__Task brief__
Pull out every line of the material below that contains the word "date". Case counts.

┄┄┄┄┄┄┄┄┄┄┄┄┄┄┄┄┄┄┄┄

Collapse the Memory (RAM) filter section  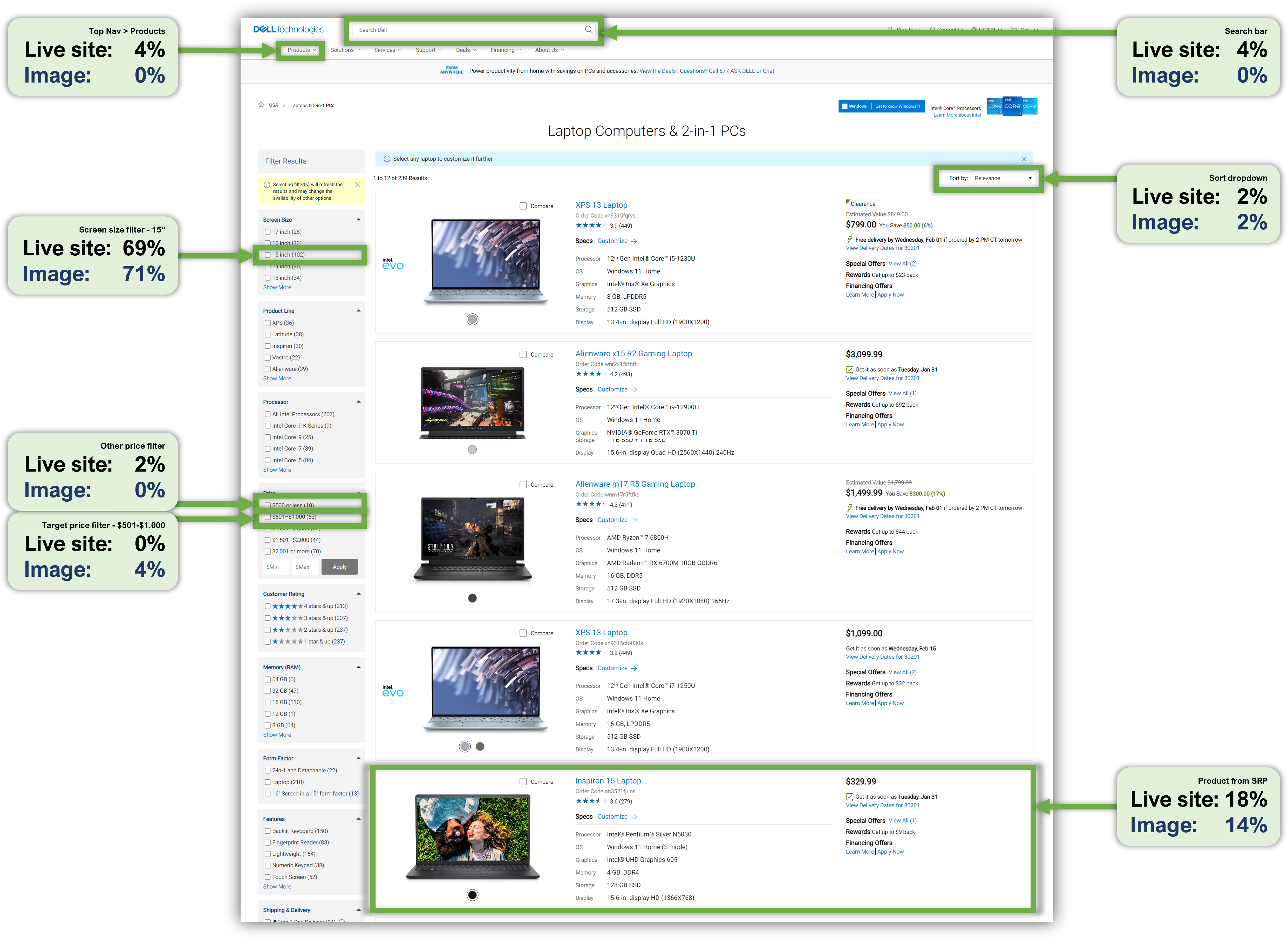pyautogui.click(x=358, y=667)
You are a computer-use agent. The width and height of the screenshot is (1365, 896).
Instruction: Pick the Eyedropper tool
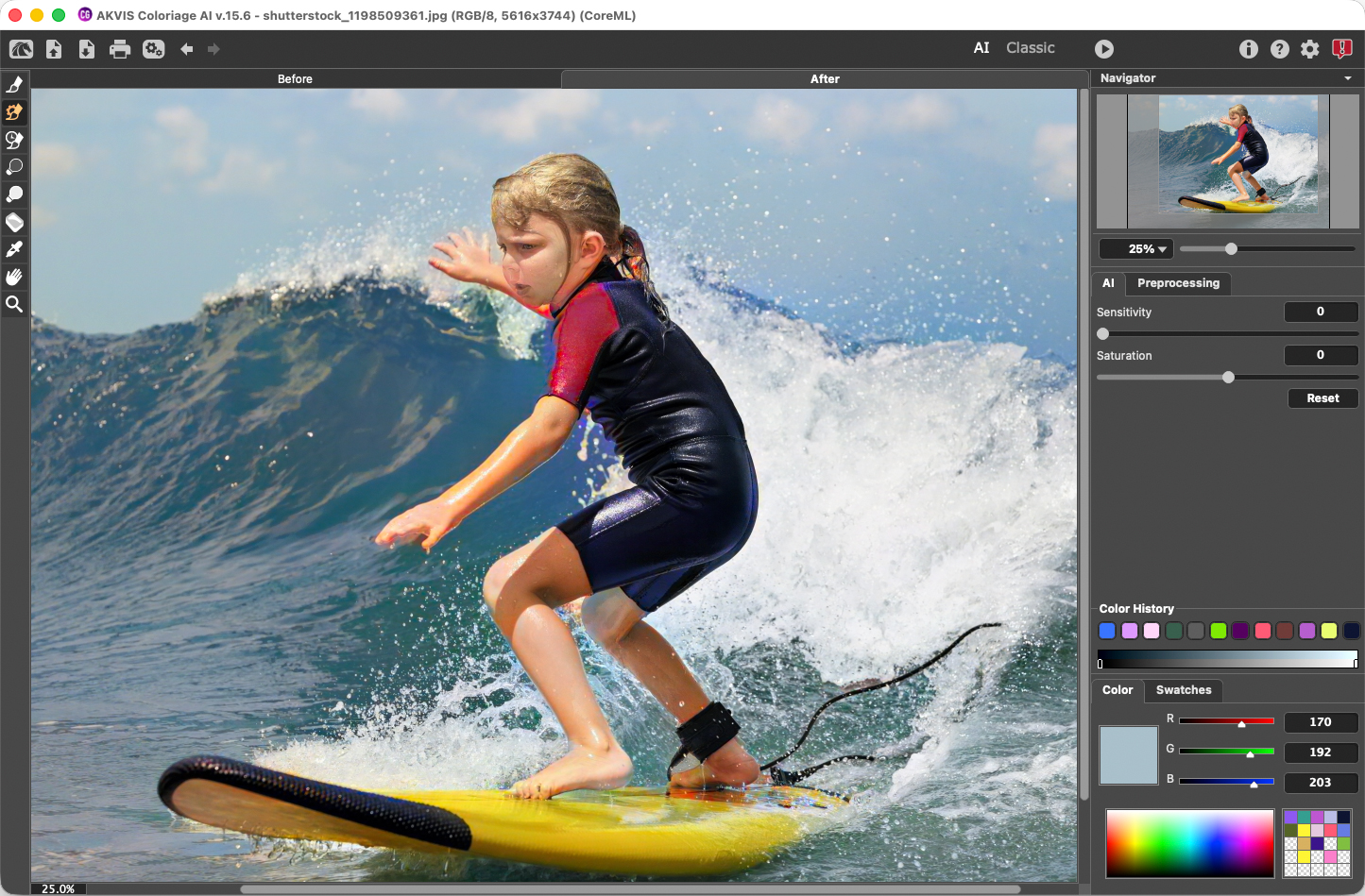[x=14, y=249]
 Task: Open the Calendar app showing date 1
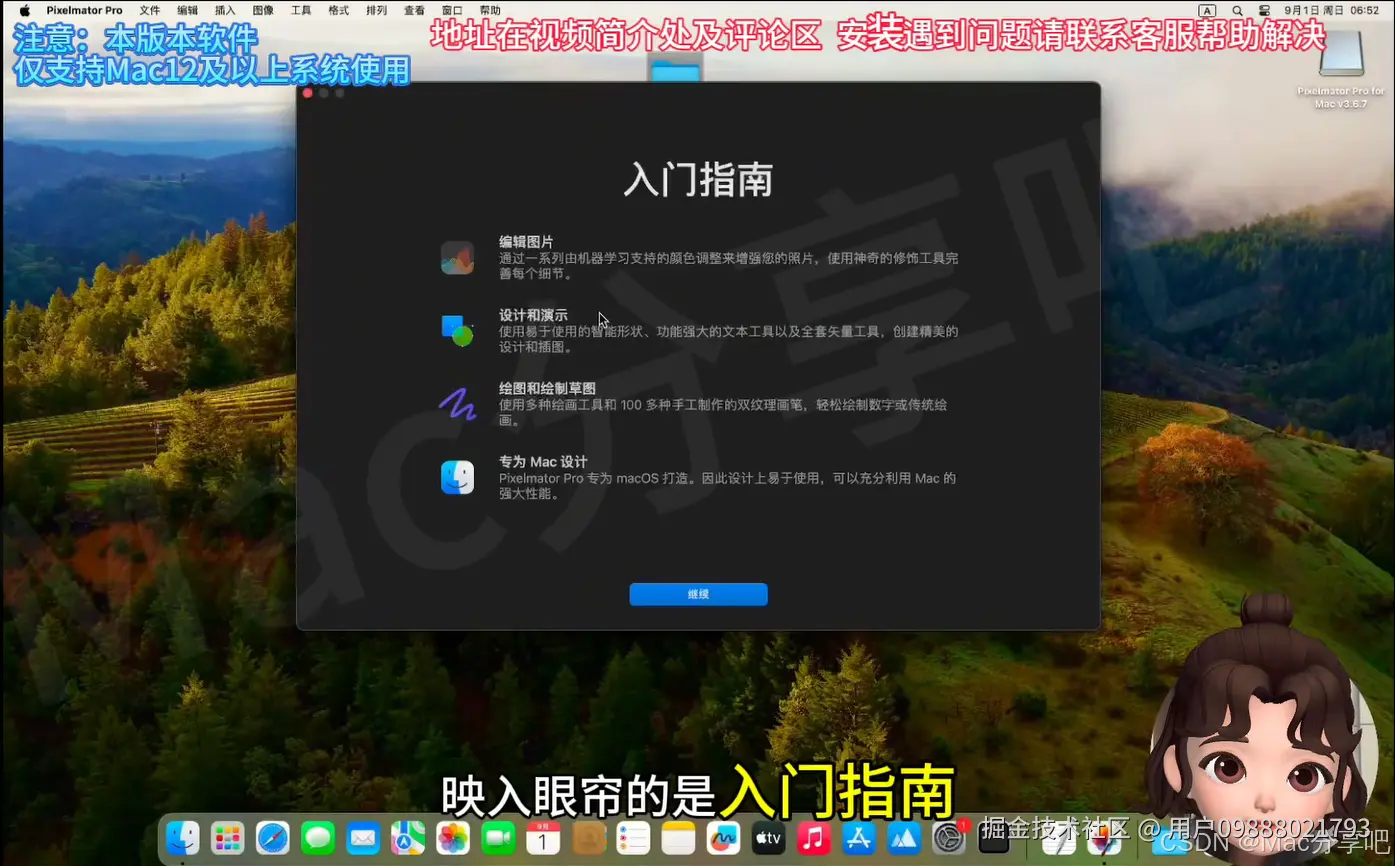pos(542,838)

┄┄┄┄┄┄┄┄┄┄┄┄┄┄┄┄┄┄┄┄

__The result__
 Task: Open the Calendar app showing date 1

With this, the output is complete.